--- Exercise passage Enclosed Below ---
Myrtle Beach Invitational champions

NIT, first round
- Conference: Mountain West Conference
- Record: 18–16 (8–10 MW)
- Head coach: Ryan Odom (1st season);
- Assistant coaches: Nate Dixon; Matt Henry; Bryce Crawford;
- Home arena: Smith Spectrum

= 2021–22 Utah State Aggies men's basketball team =

American college basketball season

The 2021–22 Utah State Aggies men's basketball team represented Utah State University in the 2021–22 NCAA Division I men's basketball season. The Aggies, led by first-year head coach Ryan Odom, played their home games at the Smith Spectrum in Logan, Utah as members of the Mountain West Conference.

==Previous season==
In a season limited due to the ongoing COVID-19 pandemic, the Aggies finished the 2020–21 season 20–9, 15–4 in Mountain West play, to finish in second place. In the Mountain West tournament, they defeated UNLV and Colorado State before losing to San Diego State in the championship game. They received an at-large bid to the NCAA tournament as the No. 11 seed in the South region, where they lost to Texas Tech in the first round.
--- End of Enclosed Exercise passage ---
--- Supplied material Enclosed Below ---
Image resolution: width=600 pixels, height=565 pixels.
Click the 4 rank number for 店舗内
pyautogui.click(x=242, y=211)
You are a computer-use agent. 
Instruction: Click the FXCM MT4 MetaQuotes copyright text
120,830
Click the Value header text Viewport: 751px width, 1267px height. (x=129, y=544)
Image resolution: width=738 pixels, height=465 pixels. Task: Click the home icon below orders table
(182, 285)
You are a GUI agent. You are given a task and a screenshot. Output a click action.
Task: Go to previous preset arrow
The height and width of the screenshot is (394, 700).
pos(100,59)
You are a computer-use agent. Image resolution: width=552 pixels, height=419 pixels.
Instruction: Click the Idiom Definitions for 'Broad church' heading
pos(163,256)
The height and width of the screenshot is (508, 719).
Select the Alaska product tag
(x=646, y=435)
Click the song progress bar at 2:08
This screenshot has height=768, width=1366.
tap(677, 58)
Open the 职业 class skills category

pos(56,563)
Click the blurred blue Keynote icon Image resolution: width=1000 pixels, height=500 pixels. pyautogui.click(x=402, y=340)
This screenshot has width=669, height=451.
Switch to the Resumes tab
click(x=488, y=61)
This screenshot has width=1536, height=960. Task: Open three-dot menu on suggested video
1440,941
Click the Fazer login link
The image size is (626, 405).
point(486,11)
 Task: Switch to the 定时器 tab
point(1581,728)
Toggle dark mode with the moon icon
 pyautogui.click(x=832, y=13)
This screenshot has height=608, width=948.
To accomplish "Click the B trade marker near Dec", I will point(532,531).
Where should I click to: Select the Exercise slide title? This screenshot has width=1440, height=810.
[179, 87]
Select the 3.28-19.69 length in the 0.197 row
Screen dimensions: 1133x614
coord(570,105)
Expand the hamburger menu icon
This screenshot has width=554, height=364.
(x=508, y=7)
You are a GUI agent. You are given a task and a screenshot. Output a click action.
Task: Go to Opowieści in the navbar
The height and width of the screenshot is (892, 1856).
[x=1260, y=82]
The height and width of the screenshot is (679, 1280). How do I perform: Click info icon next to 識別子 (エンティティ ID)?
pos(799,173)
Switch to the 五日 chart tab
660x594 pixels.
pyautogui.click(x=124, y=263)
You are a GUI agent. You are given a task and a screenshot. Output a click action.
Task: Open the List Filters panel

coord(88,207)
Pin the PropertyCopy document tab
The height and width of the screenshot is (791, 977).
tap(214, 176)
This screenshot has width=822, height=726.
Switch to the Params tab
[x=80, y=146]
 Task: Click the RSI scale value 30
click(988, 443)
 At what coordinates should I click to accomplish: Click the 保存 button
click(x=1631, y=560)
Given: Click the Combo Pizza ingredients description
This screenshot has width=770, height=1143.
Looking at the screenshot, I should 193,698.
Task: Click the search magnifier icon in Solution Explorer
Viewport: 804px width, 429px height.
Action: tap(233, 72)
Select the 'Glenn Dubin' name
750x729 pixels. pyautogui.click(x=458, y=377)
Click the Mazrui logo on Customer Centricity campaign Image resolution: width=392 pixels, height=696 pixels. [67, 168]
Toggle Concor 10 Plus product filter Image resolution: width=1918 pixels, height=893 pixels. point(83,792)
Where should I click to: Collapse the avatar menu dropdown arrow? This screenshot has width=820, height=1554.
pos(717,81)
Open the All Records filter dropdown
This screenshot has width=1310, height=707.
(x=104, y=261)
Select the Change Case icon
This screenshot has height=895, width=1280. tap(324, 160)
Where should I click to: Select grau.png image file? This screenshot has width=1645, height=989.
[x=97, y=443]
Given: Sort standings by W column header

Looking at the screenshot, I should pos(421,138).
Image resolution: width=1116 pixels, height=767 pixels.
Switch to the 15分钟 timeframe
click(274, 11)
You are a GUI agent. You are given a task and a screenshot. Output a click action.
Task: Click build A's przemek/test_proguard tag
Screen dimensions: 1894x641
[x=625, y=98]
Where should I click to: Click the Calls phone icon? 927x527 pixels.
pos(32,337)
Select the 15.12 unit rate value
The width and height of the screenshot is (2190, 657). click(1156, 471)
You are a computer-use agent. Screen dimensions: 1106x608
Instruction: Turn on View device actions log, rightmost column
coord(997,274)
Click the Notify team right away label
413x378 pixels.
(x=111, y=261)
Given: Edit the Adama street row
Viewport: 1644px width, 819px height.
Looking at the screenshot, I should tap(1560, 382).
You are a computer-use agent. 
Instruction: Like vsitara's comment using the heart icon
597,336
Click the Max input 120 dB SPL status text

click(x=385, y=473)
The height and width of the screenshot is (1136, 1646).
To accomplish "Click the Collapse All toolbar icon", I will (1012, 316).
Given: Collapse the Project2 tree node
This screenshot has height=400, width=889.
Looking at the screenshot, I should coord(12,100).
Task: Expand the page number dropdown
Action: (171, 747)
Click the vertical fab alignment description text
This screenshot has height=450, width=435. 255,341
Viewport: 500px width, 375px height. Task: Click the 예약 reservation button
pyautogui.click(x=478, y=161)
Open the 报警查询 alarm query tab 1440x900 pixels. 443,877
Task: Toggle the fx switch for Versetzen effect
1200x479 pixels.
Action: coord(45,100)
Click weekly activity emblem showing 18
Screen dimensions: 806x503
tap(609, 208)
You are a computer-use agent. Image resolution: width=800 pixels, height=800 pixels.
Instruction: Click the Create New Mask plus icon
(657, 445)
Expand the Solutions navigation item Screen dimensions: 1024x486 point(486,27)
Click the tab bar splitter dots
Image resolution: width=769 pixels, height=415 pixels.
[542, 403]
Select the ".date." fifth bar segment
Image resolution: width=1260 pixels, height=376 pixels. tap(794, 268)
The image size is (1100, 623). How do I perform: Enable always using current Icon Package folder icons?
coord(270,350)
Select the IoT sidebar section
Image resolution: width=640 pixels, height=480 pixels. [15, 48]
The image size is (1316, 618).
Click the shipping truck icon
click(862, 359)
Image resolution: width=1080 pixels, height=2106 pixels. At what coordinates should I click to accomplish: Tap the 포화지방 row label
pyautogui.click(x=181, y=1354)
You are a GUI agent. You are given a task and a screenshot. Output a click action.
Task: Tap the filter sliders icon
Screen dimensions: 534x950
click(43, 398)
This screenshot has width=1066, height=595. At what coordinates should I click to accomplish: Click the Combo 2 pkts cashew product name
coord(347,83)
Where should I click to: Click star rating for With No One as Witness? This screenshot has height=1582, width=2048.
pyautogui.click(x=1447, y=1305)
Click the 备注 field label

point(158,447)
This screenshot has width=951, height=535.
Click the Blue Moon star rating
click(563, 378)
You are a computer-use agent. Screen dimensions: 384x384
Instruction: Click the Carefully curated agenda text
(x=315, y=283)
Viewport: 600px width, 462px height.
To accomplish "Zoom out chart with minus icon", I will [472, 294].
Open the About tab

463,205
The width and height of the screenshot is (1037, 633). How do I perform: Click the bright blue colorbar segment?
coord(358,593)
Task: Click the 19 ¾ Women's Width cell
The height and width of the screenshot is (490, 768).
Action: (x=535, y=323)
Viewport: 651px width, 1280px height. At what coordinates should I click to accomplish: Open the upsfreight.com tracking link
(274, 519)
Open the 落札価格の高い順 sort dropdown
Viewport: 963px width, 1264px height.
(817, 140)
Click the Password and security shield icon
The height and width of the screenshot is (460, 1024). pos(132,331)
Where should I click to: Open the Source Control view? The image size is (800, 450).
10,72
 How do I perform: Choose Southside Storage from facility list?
--- End of Enclosed Supplied material ---
Work instructions> Render this sentence from the article on the 2021–22 Utah State Aggies men's basketball team into Spanish: "They received an at-large bid to the NCAA tournament as the No. 11 seed in the South region, where they lost to Texas Tech in the first round." Rely solely on the text about the basketball team; the material plays no part.

Finished task> Recibieron una plaza por invitación para el torneo de la NCAA como undécimo cabeza de serie de la región Sur, donde perdieron contra Texas Tech en la primera ronda.